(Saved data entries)
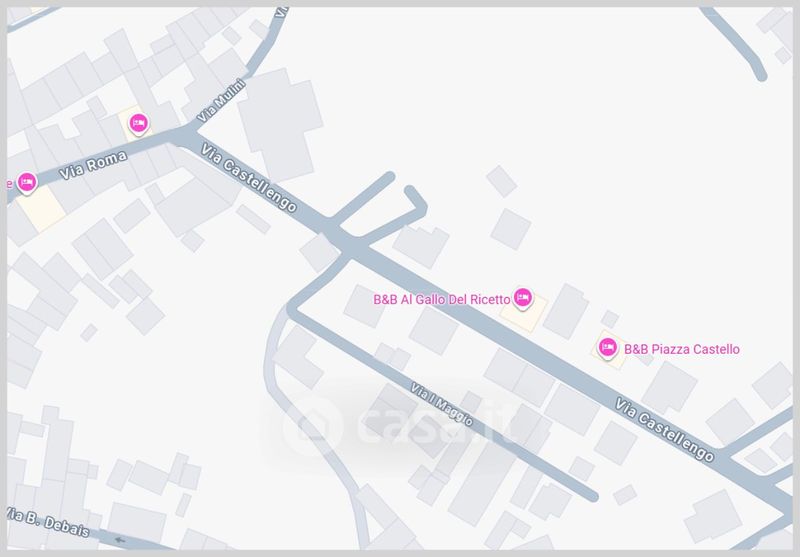Click the one-way arrow on Via B. Debais

(120, 540)
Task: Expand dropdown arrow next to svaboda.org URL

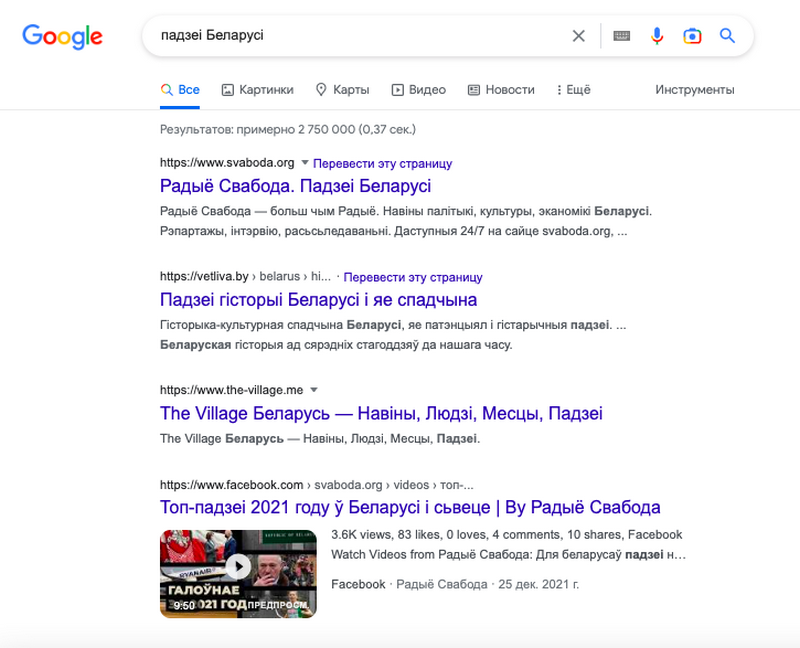Action: (x=305, y=163)
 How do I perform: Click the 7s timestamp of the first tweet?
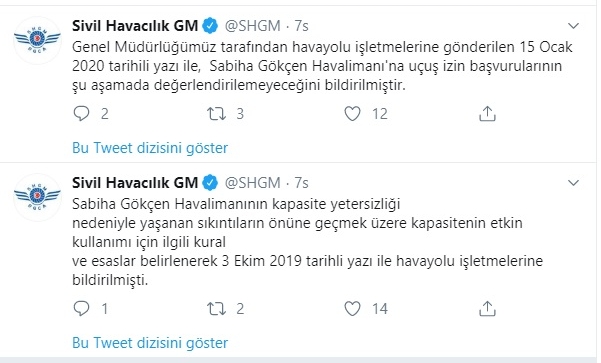click(301, 26)
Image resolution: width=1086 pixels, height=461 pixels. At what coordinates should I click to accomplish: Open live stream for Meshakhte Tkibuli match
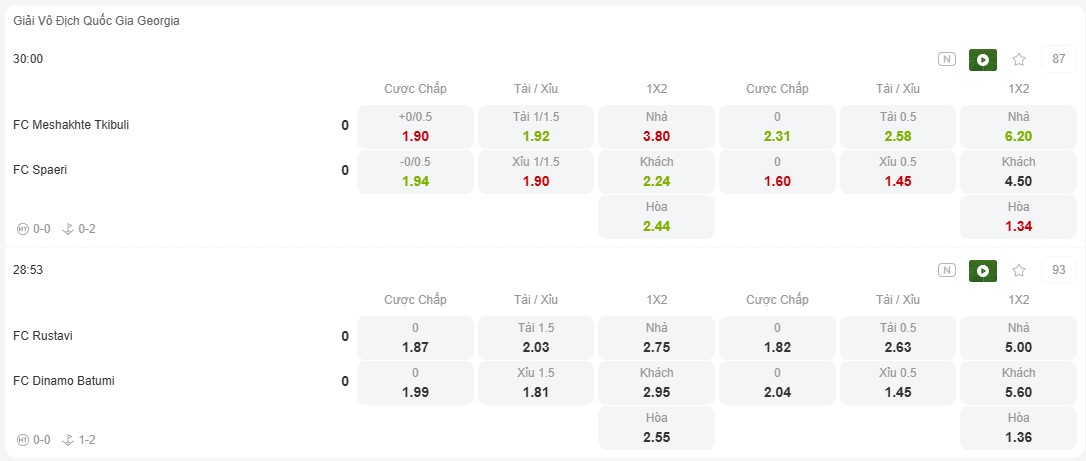click(x=983, y=60)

* **TASK STATEMENT**:
Extract, word for word, each line from the one that contains "How do I perform: Click" through the final line of the data above. Leave the pictures out.

* **YOUR RESPONSE**:
 How do I perform: Click the 7s timestamp of the first tweet?
click(301, 26)
Image resolution: width=1086 pixels, height=461 pixels. At what coordinates should I click to accomplish: Open live stream for Meshakhte Tkibuli match
click(x=983, y=60)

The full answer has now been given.